[Page extract]
....

The Lady Ada, Countess of Lovelace(1815-1852) was the renowned daughter of The Lord Byron.

Otherwise known as Ada Lovelace, she is said to be the worlds first computer programmer, and has earned her place in robot and computing history as such. She used punched cards, and wrote programs for Charles Babbage’s Analytical Engine. The truth is that Charles Babbage probably deserves the title - as he would have programmed his computers first, and taught her how. His assistants and sons had programmed it before, making her probably the 5th or 6th programmer- this is still an impressive title.

She is seen as the Founder of Scientific Computing.

Born in Picadilly, Middlesex (Now in London) England, December 10, 1815, She was raised by her mother, Anne Isabelle Milbanke and never met her father. She was conceived during a brief marriage between The Lord Byron and her mother. Five weeks after Ada was born Lady Byron asked for a separation from Lord Byron. Byron left England four months after her birth, and was never to return from Greece(where he passed away in 1823 when she was at the age of 8).

It was the Lady Byron(now her mothers title) who ensured her daughter had an education of analytical science and mathematics - as she was afraid her daughter would become a poet. This background granted her a future with Babbage’s machine.

At a mere 17 years old, She was introduced to Mary Somerville, a remarkable mathematician who translated LaPlace’s works into English, and whose texts were used at Cambridge.

....

Entries from a dataset
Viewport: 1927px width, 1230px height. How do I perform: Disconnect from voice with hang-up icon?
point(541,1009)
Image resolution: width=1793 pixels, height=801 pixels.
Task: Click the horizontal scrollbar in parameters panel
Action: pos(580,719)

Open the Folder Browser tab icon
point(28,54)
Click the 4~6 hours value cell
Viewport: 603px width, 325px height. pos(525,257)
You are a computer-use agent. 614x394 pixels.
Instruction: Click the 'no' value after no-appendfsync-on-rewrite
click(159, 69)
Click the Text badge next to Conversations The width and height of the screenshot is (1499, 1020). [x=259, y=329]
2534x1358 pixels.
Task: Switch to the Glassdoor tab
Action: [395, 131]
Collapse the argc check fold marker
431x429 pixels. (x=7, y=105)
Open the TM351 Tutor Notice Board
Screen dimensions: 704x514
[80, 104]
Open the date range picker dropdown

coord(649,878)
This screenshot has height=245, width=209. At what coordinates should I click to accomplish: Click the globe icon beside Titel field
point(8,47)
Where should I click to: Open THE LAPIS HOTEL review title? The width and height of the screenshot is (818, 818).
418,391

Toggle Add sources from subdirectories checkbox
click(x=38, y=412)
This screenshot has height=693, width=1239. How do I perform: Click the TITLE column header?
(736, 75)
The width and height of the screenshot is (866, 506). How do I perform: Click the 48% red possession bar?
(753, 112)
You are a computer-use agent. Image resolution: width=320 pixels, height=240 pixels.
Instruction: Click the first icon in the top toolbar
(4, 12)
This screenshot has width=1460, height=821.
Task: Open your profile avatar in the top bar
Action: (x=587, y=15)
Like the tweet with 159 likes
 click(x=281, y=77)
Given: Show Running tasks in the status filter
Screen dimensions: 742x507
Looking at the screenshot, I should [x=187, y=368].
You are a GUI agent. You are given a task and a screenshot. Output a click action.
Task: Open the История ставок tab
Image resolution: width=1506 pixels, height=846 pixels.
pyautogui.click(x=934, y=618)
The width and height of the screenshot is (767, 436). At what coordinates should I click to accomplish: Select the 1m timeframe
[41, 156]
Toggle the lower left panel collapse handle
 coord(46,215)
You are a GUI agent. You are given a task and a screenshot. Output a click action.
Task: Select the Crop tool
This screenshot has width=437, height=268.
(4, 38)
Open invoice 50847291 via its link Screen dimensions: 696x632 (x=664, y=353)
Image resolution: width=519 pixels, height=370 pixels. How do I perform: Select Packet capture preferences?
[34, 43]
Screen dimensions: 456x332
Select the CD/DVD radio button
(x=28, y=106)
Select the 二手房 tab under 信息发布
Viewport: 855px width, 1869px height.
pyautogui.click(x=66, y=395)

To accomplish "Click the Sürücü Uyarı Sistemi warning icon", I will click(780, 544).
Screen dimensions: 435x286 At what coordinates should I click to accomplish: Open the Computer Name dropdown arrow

....

[Written instruction]
Transcribe the entire text about Ada Lovelace word for word. The records are distinct material, unrelated to the text.

[Correct output]
The Lady Ada, Countess of Lovelace(1815-1852) was the renowned daughter of The Lord Byron.

Otherwise known as Ada Lovelace, she is said to be the worlds first computer programmer, and has earned her place in robot and computing history as such. She used punched cards, and wrote programs for Charles Babbage’s Analytical Engine. The truth is that Charles Babbage probably deserves the title - as he would have programmed his computers first, and taught her how. His assistants and sons had programmed it before, making her probably the 5th or 6th programmer- this is still an impressive title.

She is seen as the Founder of Scientific Computing.

Born in Picadilly, Middlesex (Now in London) England, December 10, 1815, She was raised by her mother, Anne Isabelle Milbanke and never met her father. She was conceived during a brief marriage between The Lord Byron and her mother. Five weeks after Ada was born Lady Byron asked for a separation from Lord Byron. Byron left England four months after her birth, and was never to return from Greece(where he passed away in 1823 when she was at the age of 8).

It was the Lady Byron(now her mothers title) who ensured her daughter had an education of analytical science and mathematics - as she was afraid her daughter would become a poet. This background granted her a future with Babbage’s machine.

At a mere 17 years old, She was introduced to Mary Somerville, a remarkable mathematician who translated LaPlace’s works into English, and whose texts were used at Cambridge.